三八

華屋台で舞い20年 80歳西川さん有終

2016.08.04

華屋台の上で踊る西川さん(右)=3日夕、八戸市

華屋台の上で踊る西川さん(右)=3日夕、八戸市

 青森県八戸市で3日行われた八戸三社大祭「お還(かえ)り」の行列で、日本舞踊西川流師範・西川鯉一二(こいかず)さん(80)が自身最後となる「華屋台」に立ち、華麗な舞を披露した。「支えていただいた皆さんに感謝している」と西川さん。1時間余りを舞い切り、20年間の思い出とともに、すがすがしい表情で華屋台から降りた。
 華屋台は明治時代、芸者たちが神社の行列に参加したのが始まりとされる。

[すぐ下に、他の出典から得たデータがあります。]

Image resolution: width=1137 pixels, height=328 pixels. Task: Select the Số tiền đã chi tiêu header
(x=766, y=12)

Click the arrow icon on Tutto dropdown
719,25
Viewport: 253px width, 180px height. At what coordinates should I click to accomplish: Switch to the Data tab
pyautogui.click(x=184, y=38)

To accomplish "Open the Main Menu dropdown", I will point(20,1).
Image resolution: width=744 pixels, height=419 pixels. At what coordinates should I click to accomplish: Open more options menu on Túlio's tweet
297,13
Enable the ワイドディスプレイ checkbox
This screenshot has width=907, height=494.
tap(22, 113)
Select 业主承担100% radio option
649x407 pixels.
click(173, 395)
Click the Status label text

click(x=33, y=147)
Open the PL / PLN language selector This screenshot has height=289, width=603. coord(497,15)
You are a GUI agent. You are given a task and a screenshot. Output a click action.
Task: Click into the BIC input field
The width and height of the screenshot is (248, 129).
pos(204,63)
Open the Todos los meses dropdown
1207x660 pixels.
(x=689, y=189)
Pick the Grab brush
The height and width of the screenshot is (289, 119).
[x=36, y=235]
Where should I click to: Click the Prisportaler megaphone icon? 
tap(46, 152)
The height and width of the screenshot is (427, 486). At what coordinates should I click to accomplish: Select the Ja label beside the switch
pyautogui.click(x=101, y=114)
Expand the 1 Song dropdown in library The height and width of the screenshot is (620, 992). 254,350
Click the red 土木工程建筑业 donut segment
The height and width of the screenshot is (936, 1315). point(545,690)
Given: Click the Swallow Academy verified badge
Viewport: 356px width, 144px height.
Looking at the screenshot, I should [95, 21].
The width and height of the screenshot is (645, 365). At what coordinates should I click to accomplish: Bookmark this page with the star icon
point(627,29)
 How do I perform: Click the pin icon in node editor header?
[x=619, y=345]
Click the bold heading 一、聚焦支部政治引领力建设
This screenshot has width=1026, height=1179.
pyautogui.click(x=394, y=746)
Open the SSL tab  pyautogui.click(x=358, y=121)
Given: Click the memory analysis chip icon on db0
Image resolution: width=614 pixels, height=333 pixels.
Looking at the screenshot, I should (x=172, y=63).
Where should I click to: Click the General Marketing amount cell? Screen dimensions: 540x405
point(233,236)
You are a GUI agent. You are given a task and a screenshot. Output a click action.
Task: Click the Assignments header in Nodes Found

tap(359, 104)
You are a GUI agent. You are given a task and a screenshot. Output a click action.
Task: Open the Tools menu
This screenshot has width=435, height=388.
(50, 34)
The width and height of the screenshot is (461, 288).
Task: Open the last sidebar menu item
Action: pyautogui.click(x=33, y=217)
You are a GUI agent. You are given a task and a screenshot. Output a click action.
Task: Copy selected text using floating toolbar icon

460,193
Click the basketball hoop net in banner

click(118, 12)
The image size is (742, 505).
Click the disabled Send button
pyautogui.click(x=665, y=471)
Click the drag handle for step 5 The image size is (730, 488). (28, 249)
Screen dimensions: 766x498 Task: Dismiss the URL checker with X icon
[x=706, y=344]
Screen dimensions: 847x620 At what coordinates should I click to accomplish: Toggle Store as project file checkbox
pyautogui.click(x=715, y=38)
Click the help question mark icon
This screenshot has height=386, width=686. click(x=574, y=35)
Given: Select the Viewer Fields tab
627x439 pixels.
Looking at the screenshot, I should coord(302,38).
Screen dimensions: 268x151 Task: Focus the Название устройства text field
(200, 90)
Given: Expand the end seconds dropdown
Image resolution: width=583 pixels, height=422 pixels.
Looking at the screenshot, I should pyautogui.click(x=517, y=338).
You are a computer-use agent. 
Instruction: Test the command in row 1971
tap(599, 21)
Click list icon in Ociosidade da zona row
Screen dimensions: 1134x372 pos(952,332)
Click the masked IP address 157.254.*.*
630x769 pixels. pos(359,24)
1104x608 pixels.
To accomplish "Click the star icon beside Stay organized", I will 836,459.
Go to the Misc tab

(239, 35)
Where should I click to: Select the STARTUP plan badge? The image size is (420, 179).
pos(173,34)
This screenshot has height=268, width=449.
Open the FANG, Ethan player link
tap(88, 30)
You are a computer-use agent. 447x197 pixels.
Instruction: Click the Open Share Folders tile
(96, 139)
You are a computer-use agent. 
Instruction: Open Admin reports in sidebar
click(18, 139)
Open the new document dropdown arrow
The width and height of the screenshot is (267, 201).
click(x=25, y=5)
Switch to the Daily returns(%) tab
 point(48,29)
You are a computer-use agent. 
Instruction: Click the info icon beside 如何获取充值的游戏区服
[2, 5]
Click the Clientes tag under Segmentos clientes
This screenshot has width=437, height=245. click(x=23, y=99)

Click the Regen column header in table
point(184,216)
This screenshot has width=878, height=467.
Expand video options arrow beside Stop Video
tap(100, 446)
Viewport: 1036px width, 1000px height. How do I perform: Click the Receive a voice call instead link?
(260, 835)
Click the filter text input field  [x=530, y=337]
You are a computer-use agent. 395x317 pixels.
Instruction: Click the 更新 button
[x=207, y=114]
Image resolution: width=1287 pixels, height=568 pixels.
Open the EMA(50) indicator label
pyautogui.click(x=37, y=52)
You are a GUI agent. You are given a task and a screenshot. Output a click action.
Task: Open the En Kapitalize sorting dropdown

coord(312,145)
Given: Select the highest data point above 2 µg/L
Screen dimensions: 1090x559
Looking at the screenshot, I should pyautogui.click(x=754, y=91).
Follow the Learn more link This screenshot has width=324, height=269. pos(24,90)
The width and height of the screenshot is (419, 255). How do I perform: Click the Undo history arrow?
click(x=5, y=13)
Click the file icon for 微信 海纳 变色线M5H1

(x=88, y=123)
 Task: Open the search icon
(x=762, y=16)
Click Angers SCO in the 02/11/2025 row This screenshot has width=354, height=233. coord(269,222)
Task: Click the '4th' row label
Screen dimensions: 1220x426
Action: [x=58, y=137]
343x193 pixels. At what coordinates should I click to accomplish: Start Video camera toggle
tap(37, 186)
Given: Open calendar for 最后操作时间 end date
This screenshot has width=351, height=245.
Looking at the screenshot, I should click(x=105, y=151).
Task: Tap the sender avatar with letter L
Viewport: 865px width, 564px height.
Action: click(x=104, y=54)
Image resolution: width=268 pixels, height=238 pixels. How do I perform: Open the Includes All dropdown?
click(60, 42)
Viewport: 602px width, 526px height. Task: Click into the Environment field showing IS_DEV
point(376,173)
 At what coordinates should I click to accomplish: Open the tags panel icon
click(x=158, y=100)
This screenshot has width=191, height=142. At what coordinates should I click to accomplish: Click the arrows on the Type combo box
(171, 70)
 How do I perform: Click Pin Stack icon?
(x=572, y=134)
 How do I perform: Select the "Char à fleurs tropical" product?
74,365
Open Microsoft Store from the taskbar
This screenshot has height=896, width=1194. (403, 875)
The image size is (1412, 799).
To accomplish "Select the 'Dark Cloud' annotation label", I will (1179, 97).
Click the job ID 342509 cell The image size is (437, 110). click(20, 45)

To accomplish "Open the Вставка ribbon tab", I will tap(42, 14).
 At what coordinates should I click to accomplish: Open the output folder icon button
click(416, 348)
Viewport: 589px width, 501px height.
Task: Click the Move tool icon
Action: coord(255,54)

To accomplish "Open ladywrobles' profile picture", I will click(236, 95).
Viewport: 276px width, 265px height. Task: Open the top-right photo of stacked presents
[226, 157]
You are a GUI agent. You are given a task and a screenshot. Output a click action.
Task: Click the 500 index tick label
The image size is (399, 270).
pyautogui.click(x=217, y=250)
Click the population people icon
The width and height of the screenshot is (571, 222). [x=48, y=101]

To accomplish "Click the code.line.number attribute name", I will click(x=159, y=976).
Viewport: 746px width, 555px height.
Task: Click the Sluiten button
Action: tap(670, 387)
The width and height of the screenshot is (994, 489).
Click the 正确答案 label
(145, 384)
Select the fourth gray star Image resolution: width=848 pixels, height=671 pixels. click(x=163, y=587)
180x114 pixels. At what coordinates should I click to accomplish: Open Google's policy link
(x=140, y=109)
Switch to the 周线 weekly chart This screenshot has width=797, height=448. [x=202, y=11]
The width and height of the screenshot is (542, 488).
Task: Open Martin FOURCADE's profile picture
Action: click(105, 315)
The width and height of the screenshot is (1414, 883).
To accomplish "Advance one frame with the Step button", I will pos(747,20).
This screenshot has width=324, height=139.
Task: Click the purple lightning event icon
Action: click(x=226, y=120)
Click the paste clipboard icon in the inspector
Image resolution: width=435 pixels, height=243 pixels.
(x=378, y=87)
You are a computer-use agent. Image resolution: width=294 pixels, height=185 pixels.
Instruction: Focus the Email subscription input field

西川さんはこの日、お還りの行列の最後尾を彩る華屋台に、ほかの流派の師範ら5人と上がった。行列の途中、沿道の市民らからは手拍子や温かな拍手が。西川さんは「頑張って」の声援に笑顔で応えていた。
 1997年に華屋台が復活して以来、西川さんは毎年、八戸小唄に合わせて屋台で華やかな踊りを披露してきた。しかし「気力も体力もあるうちに、次の世代に引き継ぎたい」と決意。20年の節目で屋台を降りることにした。
 「気を抜くことを嫌い、プロ意識を持って踊ることが私たちの流儀。その気持ちを最後まで貫くことができた。次の世代にもしっかりと伝えていきたい」と西川さん。来年からは、指導役として華屋台を支える。